In the Bible, an impressive silence surrounds the life of Mary. In the gospels, it appears incidentally and disappears immediately. The first two chapters tell us about her. But even here Mary appears as a candelabra: the important thing is the light—the Child.
Later, in the gospels, she appears and disappears like a wandering star, as if she was ashamed to appear: in the temple, when the Child is lost (Luke 2:41-50), in Cana (Jn 2:1-12), in Capernaum (Mark 3,3135), on Calvary (Jn 19,25-28), in the Cenacle, presiding over the group of the Twelve, in prayer (Heb 1,14). In these last three presentations, not a single word is uttered
Outside of these fugitive apparitions, the Bible does not speak anything else about Mary. The rest is silence. Only God is important. Mary is transparent and remains silent.
It was like those big, clean and transparent glasses. We are in a room, sitting in an armchair, contemplating various scenes and beautiful landscapes: people walk down the street, trees, birds, beautiful panoramas, stars at night. We are excited by so much beauty. But to whom do we owe all that? Who realizes the presence and function of glass? If instead of glass there was a wall, would we see those wonders? That glass is so humble that a magnificent panorama shines through, and it remains silent.
Exactly that was Mary.
She was a woman so poor and so clean (like glass), so selfless and so humble, who made us present, made clear to us the Total Mystery of God and his Salvation, and she remained silent, barely anyone noticed her presence in the Bible.

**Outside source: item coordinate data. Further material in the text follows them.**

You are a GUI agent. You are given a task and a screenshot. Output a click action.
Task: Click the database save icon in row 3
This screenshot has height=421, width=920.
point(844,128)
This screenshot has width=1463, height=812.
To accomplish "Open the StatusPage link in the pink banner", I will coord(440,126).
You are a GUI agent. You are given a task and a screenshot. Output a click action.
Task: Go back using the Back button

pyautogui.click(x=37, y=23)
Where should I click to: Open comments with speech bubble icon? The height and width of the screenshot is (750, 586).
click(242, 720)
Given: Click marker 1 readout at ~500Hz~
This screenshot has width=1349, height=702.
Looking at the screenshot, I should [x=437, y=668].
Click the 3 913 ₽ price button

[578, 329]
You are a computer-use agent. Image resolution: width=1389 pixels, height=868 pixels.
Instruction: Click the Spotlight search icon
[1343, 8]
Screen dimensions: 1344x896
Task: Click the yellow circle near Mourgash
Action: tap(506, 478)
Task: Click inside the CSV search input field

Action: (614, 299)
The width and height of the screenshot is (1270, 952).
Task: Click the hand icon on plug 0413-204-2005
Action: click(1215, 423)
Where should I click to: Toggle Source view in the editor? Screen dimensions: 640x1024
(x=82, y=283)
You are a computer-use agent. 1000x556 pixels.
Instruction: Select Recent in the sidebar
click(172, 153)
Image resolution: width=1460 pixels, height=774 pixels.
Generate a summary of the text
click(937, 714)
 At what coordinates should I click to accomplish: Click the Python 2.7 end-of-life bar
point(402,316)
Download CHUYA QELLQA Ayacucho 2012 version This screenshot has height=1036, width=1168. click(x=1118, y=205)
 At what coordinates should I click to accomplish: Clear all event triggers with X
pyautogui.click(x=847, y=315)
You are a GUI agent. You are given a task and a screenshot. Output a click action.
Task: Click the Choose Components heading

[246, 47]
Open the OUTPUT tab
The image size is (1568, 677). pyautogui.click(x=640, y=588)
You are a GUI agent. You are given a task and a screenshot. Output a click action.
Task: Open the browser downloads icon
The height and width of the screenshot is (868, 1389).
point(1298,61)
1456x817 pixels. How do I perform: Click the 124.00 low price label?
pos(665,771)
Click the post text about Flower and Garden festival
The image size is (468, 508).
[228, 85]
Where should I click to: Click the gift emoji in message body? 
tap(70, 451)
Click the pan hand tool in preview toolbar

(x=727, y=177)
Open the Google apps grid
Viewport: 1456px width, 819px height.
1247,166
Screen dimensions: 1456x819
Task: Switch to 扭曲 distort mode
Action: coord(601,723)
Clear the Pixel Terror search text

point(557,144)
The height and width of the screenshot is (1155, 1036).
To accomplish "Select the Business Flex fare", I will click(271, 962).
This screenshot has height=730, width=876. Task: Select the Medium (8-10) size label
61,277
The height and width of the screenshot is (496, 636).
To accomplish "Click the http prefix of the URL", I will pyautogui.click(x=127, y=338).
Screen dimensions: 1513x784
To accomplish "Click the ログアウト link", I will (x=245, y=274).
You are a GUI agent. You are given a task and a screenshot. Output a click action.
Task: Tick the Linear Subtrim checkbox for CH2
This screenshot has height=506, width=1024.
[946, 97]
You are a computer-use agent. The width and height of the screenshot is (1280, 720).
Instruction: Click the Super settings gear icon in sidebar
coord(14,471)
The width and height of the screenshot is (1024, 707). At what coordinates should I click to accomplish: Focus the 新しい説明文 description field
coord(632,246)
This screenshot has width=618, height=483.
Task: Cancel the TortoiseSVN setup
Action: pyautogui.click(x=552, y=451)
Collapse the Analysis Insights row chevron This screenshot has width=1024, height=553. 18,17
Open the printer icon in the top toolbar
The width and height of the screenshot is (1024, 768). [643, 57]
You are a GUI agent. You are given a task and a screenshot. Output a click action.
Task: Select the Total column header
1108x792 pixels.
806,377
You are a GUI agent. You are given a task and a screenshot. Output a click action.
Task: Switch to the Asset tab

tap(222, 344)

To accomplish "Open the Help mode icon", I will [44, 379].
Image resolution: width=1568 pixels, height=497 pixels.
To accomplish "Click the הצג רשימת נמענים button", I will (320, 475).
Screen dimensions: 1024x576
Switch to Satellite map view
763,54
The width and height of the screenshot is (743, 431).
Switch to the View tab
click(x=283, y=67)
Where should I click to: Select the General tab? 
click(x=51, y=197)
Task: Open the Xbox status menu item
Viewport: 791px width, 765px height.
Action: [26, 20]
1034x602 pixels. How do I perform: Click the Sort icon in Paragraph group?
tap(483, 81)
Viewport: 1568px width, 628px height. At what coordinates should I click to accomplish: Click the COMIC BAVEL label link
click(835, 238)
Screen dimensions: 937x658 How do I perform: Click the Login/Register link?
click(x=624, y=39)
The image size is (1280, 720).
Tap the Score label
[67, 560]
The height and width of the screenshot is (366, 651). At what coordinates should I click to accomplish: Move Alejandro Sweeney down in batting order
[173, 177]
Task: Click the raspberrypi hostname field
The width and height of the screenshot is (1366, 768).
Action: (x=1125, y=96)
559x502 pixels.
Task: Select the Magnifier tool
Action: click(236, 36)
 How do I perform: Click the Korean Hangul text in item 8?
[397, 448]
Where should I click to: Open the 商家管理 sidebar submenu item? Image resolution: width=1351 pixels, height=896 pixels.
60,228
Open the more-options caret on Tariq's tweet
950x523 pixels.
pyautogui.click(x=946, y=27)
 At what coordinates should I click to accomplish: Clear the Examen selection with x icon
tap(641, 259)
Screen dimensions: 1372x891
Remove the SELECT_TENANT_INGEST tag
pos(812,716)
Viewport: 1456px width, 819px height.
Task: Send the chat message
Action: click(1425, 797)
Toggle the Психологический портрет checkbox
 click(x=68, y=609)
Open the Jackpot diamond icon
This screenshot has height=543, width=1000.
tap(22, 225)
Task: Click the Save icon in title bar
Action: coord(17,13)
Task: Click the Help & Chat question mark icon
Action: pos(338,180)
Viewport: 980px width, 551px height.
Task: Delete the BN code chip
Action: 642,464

Sailing in the sea of anonymity, lost in the night of silence, always at the foot of sacrifice and hope, the figure of the Mother is not a finished personality with its own contours.
This is Mary’s destiny. Better, María has no destiny, nor does she have a configured figure. It is always adorned with the figure of the Son. Always says in regard to Someone. She is always left behind. The Mother was a “captivating silence,” as Von le Fort says.
Mary was that Mother who silently lost herself in the Son.
Taken from the section: “Place of origin” of Chapter III of the Book “The Silence of Mary” by Father Ignacio Larrañaga.